Explore the material →
A. In the VCF file toolbox help page, what happens during merging to a file whose sample columns do not match those of the VCF file from the top selection?
B. Return the stretch of the VCF file toolbox help page from "When adding a" through "GMS (see more details)", copied word for word.

Excerpted text →
Genomatix-Logo
Overview of Help-Pages

VCF File Toolbox


[Introduction] [Input] [Actions]

Introduction

The VCF file toolbox provides a number of tools that are often needed when handling VCF files. The following actions can be performed:
  1. Filter VCF files
    • by a list of genes
    • by a list of positions
  2. Merging/concatenating several VCF files
  3. Conversion from VCF to BED/bigBed

General Parameters for the VCF file toolbox

Input
Input
Input data are accepted in VCF file format. Within this section you can either
  • choose from previously uploaded VCF files
  • or add a new VCF file to the list (by clicking "Add VCF file...")

When adding a new file, a new window will open, asking you to either

  • upload one or several VCF files from your local computer
  • or import one or several VCF files from the GMS (see more details)
  • or import one or several VCF files from the GGA (see more details)

Note that files critically depend on the underlying genome build, which can be changed by selecting a different ElDorado version on the top right of the page before uploading a file.

Tasks
Filter VCF files
Filter VCF files to retain only the specified positions.

Filter by a list of genes

Here you can either paste a list of Entrez Gene IDs (e.g 30818) or Ensembl Gene IDs (e.g. ENSG00000115041) into the input field or upload a file with Gene IDs.
In both cases the Gene IDs can be separated by commas, blanks, or new lines.

Note that the algorithm takes the selected species into account, so Gene IDs from e.g. mouse will not be found if "Homo sapiens" is selected as current genome (top right).

Filter by a list of positions

You can also filter VCF files by a list of positions from a BED file. Therefore simply select one of the previously uploaded BED files in the list or upload one.

Note: The chromosome notation (including MT) will automatically be detected and adapted.
Merging/concatenating VCF files
Here, two or more VCF files can be concatenated.
The sample columns have to be equal (in count and names) to the columns in the VCF file from the top selection, else the file will be skipped.
Check the 'allow overlaps (-a)' checkbox to allow first coordinates of one file to precede the last record of another.

(Data excerpts)
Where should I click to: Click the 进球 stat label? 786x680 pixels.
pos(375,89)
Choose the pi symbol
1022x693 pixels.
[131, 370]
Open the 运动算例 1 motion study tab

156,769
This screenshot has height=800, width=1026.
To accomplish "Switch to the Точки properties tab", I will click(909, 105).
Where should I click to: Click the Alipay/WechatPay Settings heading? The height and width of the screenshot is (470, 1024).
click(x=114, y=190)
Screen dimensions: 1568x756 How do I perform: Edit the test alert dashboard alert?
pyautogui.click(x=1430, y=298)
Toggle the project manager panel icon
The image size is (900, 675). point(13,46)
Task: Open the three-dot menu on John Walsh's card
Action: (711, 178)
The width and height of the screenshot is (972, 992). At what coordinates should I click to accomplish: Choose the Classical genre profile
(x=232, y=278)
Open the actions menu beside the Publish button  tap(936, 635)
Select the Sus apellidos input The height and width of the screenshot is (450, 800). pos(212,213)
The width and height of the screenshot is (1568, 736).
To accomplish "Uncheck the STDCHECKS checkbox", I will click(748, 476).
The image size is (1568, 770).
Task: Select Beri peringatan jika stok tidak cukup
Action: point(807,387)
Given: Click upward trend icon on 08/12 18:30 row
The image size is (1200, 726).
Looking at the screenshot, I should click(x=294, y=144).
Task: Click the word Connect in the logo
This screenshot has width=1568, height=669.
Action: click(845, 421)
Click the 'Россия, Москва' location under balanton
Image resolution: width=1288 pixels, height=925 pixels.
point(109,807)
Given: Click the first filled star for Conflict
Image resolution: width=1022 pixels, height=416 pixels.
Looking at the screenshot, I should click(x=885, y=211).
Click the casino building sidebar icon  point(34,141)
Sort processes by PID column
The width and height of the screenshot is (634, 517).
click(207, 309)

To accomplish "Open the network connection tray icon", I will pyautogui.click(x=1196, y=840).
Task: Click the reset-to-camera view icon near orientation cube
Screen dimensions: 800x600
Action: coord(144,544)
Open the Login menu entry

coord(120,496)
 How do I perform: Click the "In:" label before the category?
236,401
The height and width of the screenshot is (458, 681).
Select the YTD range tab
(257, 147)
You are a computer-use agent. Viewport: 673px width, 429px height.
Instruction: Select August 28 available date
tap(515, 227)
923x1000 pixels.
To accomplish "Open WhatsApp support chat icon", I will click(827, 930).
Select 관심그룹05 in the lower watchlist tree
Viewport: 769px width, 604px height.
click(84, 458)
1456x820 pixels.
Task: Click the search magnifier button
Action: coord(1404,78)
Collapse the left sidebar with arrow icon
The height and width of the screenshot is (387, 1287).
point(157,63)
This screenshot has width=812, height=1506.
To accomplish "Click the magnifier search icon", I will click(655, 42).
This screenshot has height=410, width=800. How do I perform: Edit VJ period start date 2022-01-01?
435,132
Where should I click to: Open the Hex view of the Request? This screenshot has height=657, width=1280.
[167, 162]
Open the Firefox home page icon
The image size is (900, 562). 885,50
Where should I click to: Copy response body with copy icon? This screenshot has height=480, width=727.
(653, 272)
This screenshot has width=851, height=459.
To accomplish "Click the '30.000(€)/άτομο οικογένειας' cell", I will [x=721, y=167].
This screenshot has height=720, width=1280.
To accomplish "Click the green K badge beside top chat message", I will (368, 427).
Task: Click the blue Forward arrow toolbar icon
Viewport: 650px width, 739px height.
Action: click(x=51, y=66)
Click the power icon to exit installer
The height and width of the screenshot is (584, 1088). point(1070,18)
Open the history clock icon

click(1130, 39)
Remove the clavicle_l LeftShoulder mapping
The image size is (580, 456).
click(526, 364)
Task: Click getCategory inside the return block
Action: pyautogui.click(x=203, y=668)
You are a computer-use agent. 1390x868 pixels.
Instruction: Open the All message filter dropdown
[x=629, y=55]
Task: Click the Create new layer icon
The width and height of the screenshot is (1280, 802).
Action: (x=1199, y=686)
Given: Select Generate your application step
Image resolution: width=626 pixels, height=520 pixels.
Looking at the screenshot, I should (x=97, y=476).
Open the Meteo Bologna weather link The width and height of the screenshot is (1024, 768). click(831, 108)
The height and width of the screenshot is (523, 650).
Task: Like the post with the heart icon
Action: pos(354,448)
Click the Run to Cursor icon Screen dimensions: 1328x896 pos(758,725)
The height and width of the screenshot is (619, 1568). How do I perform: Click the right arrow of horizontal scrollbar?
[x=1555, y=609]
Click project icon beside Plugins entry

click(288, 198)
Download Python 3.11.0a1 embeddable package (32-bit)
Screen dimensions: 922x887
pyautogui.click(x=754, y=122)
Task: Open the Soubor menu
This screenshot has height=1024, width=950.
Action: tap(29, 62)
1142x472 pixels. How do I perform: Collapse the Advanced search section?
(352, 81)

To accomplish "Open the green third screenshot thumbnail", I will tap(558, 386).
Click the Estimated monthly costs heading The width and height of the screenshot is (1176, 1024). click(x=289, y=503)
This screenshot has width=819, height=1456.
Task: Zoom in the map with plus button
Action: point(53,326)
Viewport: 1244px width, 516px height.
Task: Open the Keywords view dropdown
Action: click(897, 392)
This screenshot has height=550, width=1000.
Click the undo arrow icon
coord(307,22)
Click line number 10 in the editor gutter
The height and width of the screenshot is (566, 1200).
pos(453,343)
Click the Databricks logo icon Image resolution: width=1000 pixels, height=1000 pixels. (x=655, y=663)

Response list →
A. The file is skipped.

B.
When adding a new file, a new window will open, asking you to either

  • upload one or several VCF files from your local computer
  • or import one or several VCF files from the GMS (see more details)